_YOUR INSTRUCTIONS_: Report how many of the lines below contain the string "This", with case counting, and give only the number.

-- SOURCE RECORDS start --

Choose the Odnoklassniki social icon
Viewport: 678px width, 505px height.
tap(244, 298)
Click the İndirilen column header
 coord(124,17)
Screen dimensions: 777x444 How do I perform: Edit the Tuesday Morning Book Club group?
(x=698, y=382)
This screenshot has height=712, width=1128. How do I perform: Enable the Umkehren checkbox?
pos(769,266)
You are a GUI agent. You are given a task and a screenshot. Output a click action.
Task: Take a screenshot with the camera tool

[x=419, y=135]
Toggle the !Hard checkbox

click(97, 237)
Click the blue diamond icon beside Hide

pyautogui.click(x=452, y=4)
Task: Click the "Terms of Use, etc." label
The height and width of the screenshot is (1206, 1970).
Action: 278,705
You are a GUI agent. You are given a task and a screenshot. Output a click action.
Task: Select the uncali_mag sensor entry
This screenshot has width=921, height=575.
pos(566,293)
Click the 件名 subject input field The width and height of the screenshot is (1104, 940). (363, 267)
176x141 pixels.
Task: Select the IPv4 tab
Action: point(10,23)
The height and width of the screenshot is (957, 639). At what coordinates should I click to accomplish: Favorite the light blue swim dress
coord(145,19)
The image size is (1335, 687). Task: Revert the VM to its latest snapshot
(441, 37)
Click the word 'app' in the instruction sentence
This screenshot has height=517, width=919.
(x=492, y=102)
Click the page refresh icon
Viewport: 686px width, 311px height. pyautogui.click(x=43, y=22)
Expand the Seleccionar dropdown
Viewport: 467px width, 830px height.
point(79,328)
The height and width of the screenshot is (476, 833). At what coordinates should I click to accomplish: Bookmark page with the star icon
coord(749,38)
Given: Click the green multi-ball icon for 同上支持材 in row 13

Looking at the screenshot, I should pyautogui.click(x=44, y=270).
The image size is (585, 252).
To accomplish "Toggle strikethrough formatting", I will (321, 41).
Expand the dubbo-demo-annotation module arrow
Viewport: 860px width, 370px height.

-- SOURCE RECORDS end --

_SOLVED PROBLEM_: 3